PROBLEM TO WORK ON: Lines before the one containing "The height and width of the screenshot is (704, 806)." are left out; output the rest of the data exactly, through the final line.
**** SOURCE MATERIAL
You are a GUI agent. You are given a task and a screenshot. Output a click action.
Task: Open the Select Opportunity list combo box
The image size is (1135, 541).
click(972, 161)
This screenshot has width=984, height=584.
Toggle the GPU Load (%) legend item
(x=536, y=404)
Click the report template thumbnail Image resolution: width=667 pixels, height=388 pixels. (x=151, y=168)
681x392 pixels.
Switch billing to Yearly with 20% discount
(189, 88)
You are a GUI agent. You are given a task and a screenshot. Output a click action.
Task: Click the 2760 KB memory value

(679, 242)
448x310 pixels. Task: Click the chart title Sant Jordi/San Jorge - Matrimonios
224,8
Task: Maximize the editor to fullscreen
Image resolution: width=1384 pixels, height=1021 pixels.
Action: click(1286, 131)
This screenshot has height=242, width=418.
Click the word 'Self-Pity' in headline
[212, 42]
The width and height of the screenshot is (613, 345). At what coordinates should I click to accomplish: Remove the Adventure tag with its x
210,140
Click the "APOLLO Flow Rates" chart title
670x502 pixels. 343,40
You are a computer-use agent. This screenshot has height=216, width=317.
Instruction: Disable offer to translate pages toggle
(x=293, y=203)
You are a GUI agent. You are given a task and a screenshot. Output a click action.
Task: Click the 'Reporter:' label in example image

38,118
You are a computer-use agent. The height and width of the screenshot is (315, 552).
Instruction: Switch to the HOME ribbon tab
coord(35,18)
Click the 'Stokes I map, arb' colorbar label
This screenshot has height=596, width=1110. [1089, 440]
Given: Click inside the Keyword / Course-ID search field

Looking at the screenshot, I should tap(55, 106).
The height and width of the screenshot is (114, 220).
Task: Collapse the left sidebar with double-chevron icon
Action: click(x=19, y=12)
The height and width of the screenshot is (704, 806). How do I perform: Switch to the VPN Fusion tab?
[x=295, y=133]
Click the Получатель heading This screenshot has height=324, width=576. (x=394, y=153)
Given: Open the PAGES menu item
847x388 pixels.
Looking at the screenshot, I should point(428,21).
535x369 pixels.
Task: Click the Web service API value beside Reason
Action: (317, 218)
********
WRITTEN SOLUTION:
The height and width of the screenshot is (704, 806). How do I perform: Switch to the VPN Fusion tab?
[x=295, y=133]
Click the Получатель heading This screenshot has height=324, width=576. (x=394, y=153)
Given: Open the PAGES menu item
847x388 pixels.
Looking at the screenshot, I should point(428,21).
535x369 pixels.
Task: Click the Web service API value beside Reason
Action: (317, 218)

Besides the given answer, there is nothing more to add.